The expiry date for this product is 9 days after activity reference time. The eluate can be used for 8 hours. Expiry date for the eluent is 3 years after manufacture; expiry date for both TechneVials and sterile vial is 1 year after manufacture.

6.4. Special precautions for storage

Do not store above 25°C. Do not refrigerate. Generators must be kept in an UltraTechneKow Safe (with at least 57 mm of lead protection) or behind an adequate laboratory shield. The eluate must be stored at 2-8°C. Eluent vial, TechneVials and sterile vial must be stored below 25°C. Storage should be in accordance with national regulations for radioactive materials.

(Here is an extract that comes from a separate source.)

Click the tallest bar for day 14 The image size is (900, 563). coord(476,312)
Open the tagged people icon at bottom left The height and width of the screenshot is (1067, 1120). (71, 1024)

6.5. Nature and contents of container

Generator

The generator consists of a cartridge containing an aluminiumoxide column charged with 99Mo and locked between two filters. One side of the cartridge is connected to the shielded, sterile supply needle in the eluent holder. The other side is connected to the similarly shielded, sterile outlet needle in the elution station. A second sterile needle in the eluent holder serves to eliminate the underpressure in the eluent vial under sterile conditions. The generator column is shielded by 28 to 56 mm of lead, depending on the 99Mo activity. The shielded generator with the built-in station and the eluent holder are packed in an hermetically sealed tin, which is also the package. Elution occurs by placing the eluent vial on the needles in the eluent holder, followed by complete or partial filling of evacuated vials.

Elution yield:

  • 80% (vials of 11 and 25 ml)
  • 75% (vial of 5 ml).

The first time an Ultra-TechneKow FM is supplied, it comes with:

  • 1 TechneVial shield or UltraVial Shield
  • 1 Sterile vial shielding, unless supplied with the UltraTechneKow Safe.

Each Ultra-TechneKow FM is supplied with:

  • 7 TechneVials, sterile, evacuated vials of 5, 11 or 25 ml
  • 1 Sterile vial is provided with the elution set.
  • 1 Eluent vial, 100 ml of sterile, physiological salt solution
  • 7 Disinfection swabs
  • 7 Labels with the radioactivity symbol.

6.6. Special precautions for disposal and other handling

Any unused product or waste material should be disposed of in accordance with local requirements.